In coming months, The Roost will be hosted and written by Sandy Stott. Sandy, chair of the English Department at Concord Academy, teaches a course called “Thoreau and Kindreds.” A hiker, outdoorsman, and writer, he was also editor of the journal Appalachia from 1990 to 1999. 

Sandy’s posts will include his own musings on living life in Thoreauvian spirit, reports on what is happening at Thoreau Farm, and invitations for you to submit your own thoughts on how you interpret Thoreau’s admonition to “live deliberately.” We welcome your response!

 

Summer Walk

by Sandy Stott

I

t seems right that before climbing to this roost to proclaim anything, or to ask questions, I should go for a walk; perhaps along the way, I’ll see something or hear the keening whistle of our local redtail. After a walk I should have something to say. After all the man who inspired the preservation of his birthplace, who lived in such close contact with his “one life at a time,” walked daily as a way to be in and of the world. And Henry Thoreau brought back reports from those walks, reports of a precision and depth that amounted to poetry, even as he wrote most of them in prose.
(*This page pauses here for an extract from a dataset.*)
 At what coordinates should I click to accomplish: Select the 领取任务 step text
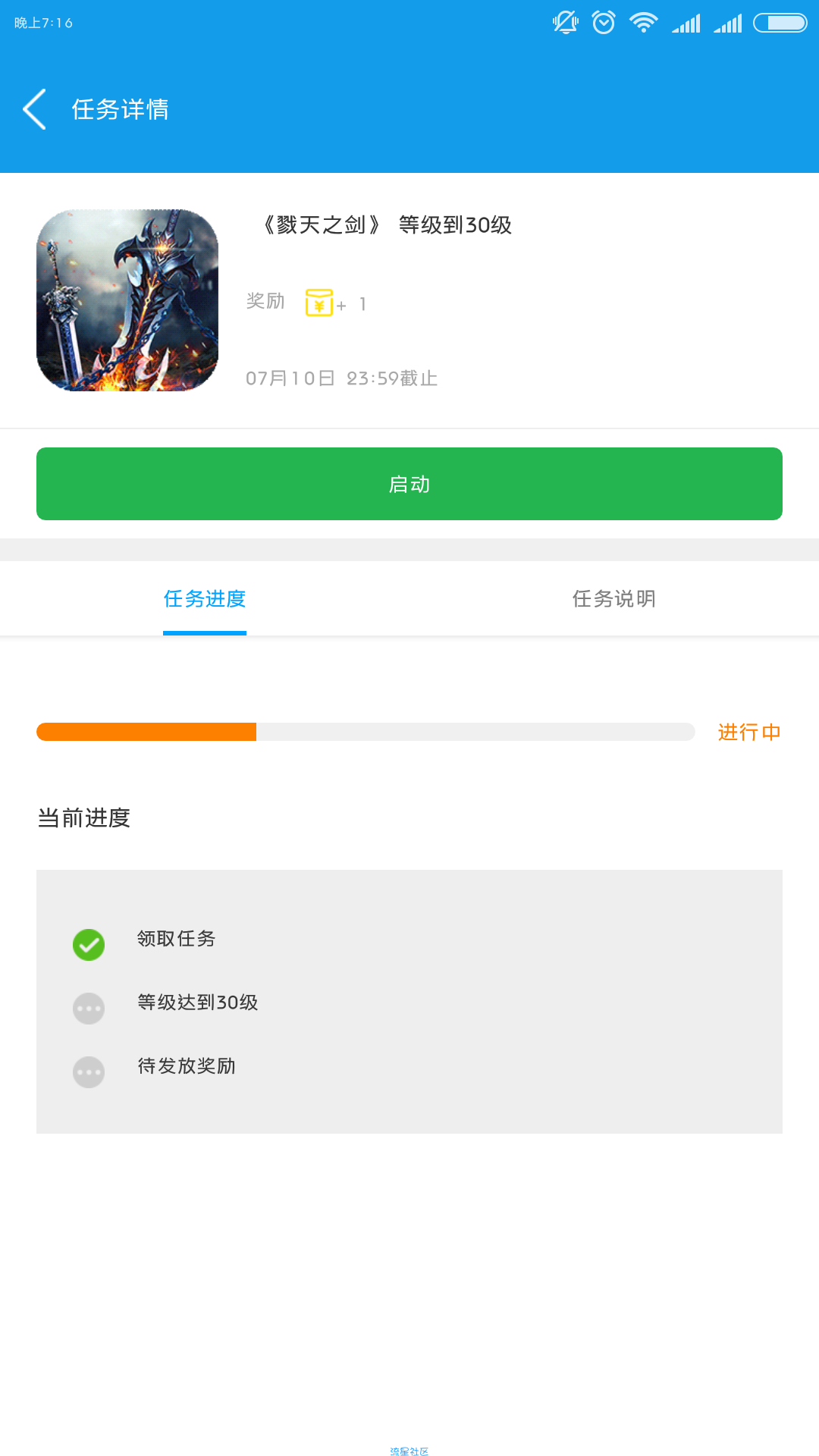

A walk, as Thoreau tells us at the outset of his essay “Walking,” is no simple expenditure of time and foot-power. Famously, Thoreau sets criteria that can only be met by a walker ready to cast himself or herself fully into the experience:

 We go forth on the shortest walk, perchance, in the spirit of undying adventure, never to return —  prepared to send back our embalmed hearts only as relics to our desolate kingdoms. If you are ready to leave father and mother, and brother and sister, and wife and child and friends, and never see them again, settled all your affairs, and are a free man, then you are ready for a walk.

The redtail actually is keening outside. If I leave my door, turn right on Main Street here in Concord, turn right again and cross the Sudbury River, and then turn right once more, I will reach the former railroad grade that runs for a mile beside the Assabet River on its way to confluence with the Sudbury, where they become the Concord River.

Perhaps, if you’ve read this far, you too should straighten your affairs, leave a note and go for a walk. We can compare notes when (if) we return.

The air has grown thick with the coming rain, and the sky is a sullen gray; yesterday’s clear, photographic air that gave every leaf an edge is gone. The mosquitoes and deer flies have returned to patrol the path by the summer-shrunken river. Does this sound promising?

And yet it is. Trees – white pines and oaks – I’ve not seen in the weeks I’ve been away in Maine are stolidly there, a few looking outsized beyond my memory, especially the white pine on the spur trail up from the river. It is a favorite tree, its single trunk rising a hundred feet in the air, its girth requiring three of us to form a hand-touching ring around it. Today, I settle for a solitary embrace of its bark-rough side. A decent year for acorns, I think, as I walk on scuffing a few into flight – good for the squirrels, who are good for the hawks.

A half-mile farther on I come upon two redtails that have trapped a gray squirrel on a tree with no escape hole. One hawk has the upper branches of the tree with their possible links to other trees covered, while the other hawk has the ground. The squirrel in a dance of anxiety runs up then down repeatedly, though as the hawks shrink the distance between them, the squirrel’s running room grows shorter too. Finally, from close range, the upper hawk drops and the squirrel leaps out hoping, it seems, to hit the ground and run off. But the lower hawk reads the arc of flight and settles to the ground, where it meets the squirrel and catches it.

That is the first time I’ve seen hawks hunt in tandem instead of being a single blade dropping from the air. I hope the squirrel had settled his affairs.

What I take from life’s uncertainty is the need to live it fully. Just steps ahead there are hawks, or perhaps a new flower, or the fox I met one day as each of us turned this trail’s corner absentmindedly and suddenly found only a few feet between us. There is no such thing as a routine walk if you are fully alive and alert, fully committed to it.

And you? What happened on your walk?